## About this task
Copy exactly the lines of the records below, and only those lines, beginning with the line that contains "Husnul Khotimah Foundation" and ending with the line that contains "Keutamaan Puasa Bulan".

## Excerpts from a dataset

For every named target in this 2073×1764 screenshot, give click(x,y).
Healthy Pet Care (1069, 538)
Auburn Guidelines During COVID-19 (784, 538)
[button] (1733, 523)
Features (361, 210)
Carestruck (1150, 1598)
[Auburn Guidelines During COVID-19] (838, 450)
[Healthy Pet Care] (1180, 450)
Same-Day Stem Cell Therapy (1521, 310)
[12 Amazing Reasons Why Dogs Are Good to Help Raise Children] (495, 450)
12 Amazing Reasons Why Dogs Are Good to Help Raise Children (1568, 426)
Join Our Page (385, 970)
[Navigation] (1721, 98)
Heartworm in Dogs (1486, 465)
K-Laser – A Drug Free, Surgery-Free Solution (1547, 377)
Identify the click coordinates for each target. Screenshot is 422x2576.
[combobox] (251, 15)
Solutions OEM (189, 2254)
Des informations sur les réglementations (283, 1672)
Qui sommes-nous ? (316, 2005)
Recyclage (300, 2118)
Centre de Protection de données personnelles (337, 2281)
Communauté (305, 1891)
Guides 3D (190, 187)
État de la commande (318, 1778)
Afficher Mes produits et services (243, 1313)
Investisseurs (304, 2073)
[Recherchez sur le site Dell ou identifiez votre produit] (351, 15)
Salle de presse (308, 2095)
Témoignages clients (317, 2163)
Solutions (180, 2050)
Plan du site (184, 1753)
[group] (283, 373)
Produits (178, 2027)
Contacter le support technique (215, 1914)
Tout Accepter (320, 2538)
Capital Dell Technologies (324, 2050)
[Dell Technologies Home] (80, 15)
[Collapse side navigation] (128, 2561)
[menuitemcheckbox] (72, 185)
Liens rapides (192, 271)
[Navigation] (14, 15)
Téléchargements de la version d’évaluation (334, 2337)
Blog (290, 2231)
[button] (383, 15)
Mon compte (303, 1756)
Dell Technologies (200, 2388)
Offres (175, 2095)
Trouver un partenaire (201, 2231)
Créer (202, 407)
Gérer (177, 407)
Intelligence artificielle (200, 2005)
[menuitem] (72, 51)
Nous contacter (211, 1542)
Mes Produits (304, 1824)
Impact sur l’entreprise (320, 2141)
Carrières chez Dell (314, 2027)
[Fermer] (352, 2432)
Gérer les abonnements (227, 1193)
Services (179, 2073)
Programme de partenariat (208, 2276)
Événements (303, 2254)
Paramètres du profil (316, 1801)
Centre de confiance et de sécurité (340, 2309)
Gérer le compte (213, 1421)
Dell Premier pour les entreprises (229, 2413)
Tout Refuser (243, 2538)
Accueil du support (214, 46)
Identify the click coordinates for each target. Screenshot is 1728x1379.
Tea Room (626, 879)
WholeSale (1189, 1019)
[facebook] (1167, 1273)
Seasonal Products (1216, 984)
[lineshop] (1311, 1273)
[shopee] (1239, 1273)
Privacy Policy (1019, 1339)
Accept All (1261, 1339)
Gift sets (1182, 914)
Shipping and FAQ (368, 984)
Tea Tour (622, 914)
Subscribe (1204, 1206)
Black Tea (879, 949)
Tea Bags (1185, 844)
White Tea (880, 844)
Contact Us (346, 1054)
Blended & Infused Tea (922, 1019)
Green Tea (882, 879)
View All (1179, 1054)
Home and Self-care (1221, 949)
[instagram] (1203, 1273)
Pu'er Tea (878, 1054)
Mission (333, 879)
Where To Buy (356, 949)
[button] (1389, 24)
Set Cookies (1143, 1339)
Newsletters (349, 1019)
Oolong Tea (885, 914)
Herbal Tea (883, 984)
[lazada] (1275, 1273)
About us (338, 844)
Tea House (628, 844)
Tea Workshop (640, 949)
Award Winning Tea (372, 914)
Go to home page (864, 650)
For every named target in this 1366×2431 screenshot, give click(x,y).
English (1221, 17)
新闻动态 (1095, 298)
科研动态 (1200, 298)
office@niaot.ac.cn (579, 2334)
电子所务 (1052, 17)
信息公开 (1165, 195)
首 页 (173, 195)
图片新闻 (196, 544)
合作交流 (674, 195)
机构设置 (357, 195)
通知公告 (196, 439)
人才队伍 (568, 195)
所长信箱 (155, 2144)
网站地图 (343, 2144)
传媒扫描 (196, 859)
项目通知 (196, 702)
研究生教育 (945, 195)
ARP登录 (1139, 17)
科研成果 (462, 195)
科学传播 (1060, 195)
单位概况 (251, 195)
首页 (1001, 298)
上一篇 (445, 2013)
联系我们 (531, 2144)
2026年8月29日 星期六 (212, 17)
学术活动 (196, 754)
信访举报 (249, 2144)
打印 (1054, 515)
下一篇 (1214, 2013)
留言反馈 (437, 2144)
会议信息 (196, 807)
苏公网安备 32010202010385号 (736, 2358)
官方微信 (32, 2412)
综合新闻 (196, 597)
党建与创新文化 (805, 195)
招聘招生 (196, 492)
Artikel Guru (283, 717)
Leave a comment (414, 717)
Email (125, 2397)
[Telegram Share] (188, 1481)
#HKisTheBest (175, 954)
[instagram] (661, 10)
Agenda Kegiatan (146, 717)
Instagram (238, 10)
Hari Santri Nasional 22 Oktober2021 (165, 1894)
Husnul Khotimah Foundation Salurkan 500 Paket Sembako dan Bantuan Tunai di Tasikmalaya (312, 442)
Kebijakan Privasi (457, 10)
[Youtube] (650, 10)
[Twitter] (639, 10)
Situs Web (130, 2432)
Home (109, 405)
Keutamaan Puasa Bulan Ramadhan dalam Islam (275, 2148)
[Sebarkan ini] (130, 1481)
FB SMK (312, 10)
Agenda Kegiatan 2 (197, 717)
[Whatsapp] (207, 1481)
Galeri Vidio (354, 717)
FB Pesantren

## Response to the task
Husnul Khotimah Foundation Salurkan 500 Paket Sembako dan Bantuan Tunai di Tasikmalaya (312, 442)
Kebijakan Privasi (457, 10)
[Youtube] (650, 10)
[Twitter] (639, 10)
Situs Web (130, 2432)
Home (109, 405)
Keutamaan Puasa Bulan Ramadhan dalam Islam (275, 2148)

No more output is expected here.